WHAT YOU HAVE TO DO> Could you pull out the stretch from the line containing "Task: Select the Value section heading" through the line containing "click(1076, 94)" and reproduce those lines word for word?

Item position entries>
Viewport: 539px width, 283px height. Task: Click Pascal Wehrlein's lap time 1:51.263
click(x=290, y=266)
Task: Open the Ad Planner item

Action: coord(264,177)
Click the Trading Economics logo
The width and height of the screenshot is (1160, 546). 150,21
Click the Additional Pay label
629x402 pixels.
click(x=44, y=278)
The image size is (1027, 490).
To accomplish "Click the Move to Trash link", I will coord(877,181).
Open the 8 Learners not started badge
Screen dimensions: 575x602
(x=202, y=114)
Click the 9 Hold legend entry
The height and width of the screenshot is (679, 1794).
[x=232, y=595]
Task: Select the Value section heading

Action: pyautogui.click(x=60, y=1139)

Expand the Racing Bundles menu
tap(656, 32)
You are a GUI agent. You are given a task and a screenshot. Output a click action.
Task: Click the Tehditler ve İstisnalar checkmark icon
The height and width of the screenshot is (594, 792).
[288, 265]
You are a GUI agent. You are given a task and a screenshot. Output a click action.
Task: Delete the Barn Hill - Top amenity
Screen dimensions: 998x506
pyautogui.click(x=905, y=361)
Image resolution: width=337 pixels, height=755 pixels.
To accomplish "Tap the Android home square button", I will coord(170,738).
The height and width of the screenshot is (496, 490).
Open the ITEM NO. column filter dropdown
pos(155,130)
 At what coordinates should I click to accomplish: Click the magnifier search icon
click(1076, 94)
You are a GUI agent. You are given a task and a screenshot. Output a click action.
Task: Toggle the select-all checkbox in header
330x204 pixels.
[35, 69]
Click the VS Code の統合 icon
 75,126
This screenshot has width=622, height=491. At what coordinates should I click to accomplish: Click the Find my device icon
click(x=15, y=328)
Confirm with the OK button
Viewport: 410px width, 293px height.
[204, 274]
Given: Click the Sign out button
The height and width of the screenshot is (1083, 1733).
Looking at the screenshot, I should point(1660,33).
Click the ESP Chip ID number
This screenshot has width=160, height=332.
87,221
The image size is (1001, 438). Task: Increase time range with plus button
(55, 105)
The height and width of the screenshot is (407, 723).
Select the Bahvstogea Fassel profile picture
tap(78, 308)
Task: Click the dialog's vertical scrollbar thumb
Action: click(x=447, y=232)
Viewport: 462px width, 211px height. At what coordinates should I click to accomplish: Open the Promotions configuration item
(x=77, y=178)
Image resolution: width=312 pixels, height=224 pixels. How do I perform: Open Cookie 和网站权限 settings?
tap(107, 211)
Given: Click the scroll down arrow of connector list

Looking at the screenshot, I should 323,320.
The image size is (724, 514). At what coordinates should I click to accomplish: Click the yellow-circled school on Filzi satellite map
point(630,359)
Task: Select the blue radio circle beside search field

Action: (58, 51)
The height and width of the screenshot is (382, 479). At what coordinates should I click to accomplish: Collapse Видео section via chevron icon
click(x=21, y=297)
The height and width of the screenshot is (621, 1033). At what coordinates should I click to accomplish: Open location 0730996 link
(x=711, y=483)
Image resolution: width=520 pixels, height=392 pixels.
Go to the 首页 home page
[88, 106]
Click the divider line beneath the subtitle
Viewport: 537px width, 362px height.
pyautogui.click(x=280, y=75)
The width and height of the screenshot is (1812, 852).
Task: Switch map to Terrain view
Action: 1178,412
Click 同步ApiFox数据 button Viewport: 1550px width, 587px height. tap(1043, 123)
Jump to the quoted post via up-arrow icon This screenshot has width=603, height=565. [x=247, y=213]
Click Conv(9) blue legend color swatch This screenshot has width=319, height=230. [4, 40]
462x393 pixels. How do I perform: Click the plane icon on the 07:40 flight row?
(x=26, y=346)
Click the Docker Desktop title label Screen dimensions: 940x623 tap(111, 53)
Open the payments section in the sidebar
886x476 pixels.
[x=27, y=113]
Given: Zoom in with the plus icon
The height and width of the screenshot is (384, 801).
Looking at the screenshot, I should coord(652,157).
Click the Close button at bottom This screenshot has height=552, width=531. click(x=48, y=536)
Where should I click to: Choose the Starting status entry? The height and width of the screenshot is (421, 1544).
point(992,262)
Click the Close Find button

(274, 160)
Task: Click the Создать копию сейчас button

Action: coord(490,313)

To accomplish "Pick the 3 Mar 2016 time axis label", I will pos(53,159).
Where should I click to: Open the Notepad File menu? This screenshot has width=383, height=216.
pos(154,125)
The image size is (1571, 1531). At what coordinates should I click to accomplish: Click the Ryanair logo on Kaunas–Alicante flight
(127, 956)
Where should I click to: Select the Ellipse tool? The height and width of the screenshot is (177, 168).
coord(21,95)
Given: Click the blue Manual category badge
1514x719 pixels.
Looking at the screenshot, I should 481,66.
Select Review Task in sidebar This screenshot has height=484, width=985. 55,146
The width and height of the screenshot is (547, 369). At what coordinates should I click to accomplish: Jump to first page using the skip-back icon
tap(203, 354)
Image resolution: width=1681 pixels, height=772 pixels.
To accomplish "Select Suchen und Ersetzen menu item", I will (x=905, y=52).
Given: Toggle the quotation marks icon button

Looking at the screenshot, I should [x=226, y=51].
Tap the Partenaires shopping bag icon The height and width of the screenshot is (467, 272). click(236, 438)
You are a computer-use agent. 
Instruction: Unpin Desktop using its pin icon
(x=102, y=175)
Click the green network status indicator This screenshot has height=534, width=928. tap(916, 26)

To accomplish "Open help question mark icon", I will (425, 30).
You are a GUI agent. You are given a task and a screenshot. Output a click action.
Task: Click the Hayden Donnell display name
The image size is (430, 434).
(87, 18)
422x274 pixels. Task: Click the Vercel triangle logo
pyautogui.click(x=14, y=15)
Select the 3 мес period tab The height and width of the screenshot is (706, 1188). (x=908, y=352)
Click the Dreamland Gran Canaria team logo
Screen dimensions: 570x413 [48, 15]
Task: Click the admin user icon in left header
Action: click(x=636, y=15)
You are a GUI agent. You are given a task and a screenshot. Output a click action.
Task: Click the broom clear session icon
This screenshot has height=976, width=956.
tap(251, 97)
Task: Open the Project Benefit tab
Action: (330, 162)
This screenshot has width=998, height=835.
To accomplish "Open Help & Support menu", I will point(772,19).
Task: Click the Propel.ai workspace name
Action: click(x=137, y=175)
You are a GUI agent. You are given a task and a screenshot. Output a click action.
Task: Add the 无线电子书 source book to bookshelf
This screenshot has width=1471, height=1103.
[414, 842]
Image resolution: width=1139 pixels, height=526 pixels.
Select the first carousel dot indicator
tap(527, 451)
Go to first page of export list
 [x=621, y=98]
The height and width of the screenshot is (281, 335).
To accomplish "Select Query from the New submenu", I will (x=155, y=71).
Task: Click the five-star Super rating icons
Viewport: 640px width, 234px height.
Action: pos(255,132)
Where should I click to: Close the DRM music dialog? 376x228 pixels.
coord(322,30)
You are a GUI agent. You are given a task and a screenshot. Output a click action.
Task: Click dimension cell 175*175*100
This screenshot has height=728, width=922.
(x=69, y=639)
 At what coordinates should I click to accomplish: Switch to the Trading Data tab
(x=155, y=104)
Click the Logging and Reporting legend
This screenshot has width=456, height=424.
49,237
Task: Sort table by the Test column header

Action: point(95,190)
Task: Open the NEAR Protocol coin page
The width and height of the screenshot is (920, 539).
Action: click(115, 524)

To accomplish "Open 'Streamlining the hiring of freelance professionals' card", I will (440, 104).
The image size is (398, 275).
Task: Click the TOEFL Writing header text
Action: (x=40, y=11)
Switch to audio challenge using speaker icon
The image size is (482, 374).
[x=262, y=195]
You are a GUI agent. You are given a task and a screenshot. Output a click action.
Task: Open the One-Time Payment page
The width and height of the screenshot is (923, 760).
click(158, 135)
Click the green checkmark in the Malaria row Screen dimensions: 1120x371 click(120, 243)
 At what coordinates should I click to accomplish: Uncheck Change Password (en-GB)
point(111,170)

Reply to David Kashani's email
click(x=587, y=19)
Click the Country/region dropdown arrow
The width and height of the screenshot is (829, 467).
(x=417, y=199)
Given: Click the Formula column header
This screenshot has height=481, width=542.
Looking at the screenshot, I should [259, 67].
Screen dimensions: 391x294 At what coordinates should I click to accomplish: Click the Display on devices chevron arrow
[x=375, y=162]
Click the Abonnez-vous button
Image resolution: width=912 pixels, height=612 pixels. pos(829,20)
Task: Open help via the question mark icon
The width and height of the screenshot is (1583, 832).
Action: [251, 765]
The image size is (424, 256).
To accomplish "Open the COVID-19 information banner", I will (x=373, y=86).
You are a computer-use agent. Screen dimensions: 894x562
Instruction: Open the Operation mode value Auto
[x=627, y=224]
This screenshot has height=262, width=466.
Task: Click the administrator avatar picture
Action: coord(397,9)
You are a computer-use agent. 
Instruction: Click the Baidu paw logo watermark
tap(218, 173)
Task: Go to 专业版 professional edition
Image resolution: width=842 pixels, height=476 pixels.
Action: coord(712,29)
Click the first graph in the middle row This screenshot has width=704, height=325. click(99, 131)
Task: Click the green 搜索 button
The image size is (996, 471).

RIGHT ANSWER>
Task: Select the Value section heading

Action: pyautogui.click(x=60, y=1139)

Expand the Racing Bundles menu
tap(656, 32)
You are a GUI agent. You are given a task and a screenshot. Output a click action.
Task: Click the Tehditler ve İstisnalar checkmark icon
The height and width of the screenshot is (594, 792).
[288, 265]
You are a GUI agent. You are given a task and a screenshot. Output a click action.
Task: Delete the Barn Hill - Top amenity
Screen dimensions: 998x506
pyautogui.click(x=905, y=361)
Image resolution: width=337 pixels, height=755 pixels.
To accomplish "Tap the Android home square button", I will coord(170,738).
The height and width of the screenshot is (496, 490).
Open the ITEM NO. column filter dropdown
pos(155,130)
 At what coordinates should I click to accomplish: Click the magnifier search icon
click(1076, 94)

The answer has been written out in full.